Not only has this been a really bad YR for celebs dying (I can’t even remember any other YR where this many have died like we’ve had this YR!) it has also been a really bad YR for me as well and I can’t wait for 2016 to end! I certainly hope that 2017 will be alot better, although it’s hard to imagine it being much worse than this YR was, with both the 18 YR old’s and my own multiple suicide attempts, our enemy returning(and not only returning but returning because a traitor close to us betrayed us) and on top of that it feels like my family’s bullying has gotten even worse, either that, or more frequent, it’s hard to tell the difference, and it leaves me with a broken heart, a broken spirit, defeated, weary, and feeling worthless, and that no one loves me or wants me around.
As well, last night my hubby was making fun of my blog again, like he frequently does,and it hurts my feelings (which he knows, which is why he does it) because I take pride in it and put alot of time and effort into it, and it’s my way to “purge” and “vent” and get my feelings out, a sort of writing therapy, and the kids all ganged-up on me and were making fun of my religious beliefs,too, and goading me and taunting how they’ll “have so much ‘fun’ in Hell” and how they “don’t care about God” and “hate ‘stupid’ Jesus”, etc. and I told them they will care on Judgement Day and Eternity is a very long time. My faith is very important to me and they just mock it and disrespect it and make jest of it and always treat me like dirt, yet they are oblivious to the damage that they cause.

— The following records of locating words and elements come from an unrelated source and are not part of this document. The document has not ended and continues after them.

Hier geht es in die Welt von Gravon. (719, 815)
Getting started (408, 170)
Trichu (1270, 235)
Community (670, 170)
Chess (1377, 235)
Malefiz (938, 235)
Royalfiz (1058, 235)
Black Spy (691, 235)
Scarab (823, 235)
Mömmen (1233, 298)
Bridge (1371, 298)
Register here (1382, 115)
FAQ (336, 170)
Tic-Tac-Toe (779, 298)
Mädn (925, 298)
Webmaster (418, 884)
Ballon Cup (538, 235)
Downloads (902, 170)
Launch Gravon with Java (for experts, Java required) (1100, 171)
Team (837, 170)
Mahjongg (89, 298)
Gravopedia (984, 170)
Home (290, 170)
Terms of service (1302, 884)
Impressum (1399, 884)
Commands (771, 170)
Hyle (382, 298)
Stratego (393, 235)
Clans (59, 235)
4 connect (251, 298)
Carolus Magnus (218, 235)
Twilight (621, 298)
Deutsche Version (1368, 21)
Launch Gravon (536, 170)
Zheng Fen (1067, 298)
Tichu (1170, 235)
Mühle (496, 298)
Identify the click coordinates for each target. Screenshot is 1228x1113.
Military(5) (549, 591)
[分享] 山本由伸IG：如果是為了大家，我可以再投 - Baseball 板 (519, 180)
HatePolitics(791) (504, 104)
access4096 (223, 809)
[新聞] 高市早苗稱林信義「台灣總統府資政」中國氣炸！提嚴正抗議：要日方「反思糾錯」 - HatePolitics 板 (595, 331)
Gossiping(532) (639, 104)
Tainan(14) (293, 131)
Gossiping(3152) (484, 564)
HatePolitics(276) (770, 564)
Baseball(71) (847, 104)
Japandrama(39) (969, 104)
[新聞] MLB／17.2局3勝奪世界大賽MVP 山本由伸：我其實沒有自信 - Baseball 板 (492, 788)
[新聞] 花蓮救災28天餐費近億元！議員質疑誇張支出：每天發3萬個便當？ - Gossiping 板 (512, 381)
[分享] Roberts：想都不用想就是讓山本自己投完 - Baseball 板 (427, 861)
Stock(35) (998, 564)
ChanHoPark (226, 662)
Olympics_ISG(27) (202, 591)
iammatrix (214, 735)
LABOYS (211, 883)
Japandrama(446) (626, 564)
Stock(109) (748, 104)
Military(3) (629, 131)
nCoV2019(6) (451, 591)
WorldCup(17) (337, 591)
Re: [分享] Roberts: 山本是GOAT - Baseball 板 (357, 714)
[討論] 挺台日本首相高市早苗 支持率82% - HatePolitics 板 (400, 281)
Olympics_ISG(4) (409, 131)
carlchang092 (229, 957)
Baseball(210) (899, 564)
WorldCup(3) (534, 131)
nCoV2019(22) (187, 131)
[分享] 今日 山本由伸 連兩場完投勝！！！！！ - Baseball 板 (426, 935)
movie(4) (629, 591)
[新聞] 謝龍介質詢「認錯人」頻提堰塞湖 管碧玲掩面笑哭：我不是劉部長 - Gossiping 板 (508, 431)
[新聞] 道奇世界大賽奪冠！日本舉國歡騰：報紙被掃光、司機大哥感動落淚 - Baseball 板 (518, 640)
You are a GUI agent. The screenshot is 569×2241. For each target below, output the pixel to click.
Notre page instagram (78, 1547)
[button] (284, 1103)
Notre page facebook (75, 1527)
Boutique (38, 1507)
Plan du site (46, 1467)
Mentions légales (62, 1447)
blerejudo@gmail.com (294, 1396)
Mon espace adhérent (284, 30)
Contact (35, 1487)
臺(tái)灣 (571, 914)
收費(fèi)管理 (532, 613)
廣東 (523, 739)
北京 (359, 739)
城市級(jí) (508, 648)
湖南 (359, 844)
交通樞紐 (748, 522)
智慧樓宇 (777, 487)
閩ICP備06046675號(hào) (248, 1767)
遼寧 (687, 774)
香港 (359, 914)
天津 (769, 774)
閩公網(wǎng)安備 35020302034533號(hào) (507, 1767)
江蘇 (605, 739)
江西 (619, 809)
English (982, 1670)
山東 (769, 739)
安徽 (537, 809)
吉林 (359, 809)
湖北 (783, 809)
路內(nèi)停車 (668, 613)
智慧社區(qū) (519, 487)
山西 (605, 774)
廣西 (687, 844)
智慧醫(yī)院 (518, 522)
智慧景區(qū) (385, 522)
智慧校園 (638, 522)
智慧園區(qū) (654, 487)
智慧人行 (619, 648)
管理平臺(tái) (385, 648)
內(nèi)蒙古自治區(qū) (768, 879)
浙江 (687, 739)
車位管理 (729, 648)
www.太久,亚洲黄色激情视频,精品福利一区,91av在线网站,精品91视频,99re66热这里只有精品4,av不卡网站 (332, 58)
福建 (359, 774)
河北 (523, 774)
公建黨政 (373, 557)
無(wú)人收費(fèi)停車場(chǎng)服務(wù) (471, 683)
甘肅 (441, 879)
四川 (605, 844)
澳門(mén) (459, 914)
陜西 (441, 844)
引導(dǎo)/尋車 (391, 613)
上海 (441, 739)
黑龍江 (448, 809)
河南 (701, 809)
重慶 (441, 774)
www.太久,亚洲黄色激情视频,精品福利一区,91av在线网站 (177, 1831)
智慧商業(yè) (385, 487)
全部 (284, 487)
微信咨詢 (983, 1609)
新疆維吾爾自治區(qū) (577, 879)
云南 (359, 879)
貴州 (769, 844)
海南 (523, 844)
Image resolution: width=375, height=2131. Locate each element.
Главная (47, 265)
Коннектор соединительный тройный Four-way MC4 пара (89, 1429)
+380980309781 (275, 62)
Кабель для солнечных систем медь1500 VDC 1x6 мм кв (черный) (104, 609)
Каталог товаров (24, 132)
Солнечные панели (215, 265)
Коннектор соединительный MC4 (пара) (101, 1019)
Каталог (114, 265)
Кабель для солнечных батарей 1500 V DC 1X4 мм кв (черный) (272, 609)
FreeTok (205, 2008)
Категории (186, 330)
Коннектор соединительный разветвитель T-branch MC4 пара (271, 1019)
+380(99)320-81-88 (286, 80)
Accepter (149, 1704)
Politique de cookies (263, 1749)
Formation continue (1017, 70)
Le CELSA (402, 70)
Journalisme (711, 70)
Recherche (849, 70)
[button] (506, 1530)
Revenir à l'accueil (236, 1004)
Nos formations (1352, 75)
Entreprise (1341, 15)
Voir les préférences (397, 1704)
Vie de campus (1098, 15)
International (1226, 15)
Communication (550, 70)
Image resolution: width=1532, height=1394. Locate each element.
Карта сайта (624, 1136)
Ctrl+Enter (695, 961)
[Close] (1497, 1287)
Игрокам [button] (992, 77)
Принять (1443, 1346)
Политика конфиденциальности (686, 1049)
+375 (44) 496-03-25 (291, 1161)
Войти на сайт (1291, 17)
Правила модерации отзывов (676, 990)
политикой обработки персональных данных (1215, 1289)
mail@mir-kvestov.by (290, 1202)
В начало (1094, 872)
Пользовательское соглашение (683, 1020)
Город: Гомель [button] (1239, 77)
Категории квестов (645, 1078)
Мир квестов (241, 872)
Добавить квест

I also came close to killing myself(again) tired of all the emotional abuse my toxic family heaps on me on a daily basis so I just want to give up… only instead of going ahead with it something stopped me and instead I just lay there in bed and began to pray….and then I feel asleep thinking there will always be tomorrow, I’ll give it another day. There’s no rush, I can do it any time, it doesn’t have to be right now….and then when I woke up this morning I realized why should I take my own life just because they’re such assholes? I’m not going to give them that kind of power! Some of them are only here temporarily, until they go back on the weekend, so I’ll just do my best to avoid them, ignore them, stay away from them,and not talk to them, trying to prevent confrontation , tension,and stress, and hold on to the knowledge that they’ll be gone in a few days. As for the others, the ones that live here with me, well, that’s not so easy to try and I have yet to still find a strategy that works…..
All yesterday I also kept having this nagging, dragging, stabbing pain on my right side I wonder if it’s my appendix? I’ve had low back pain on my right side now for months, at least since the summer, but I know the kidneys are ok, so now I wonder if it’s maybe my appendix…I know it’s not my gallbladder though…I already had that taken out!
If I’m lucky maybe it’ll even rupture and I’ll die before I turn 50 afterall?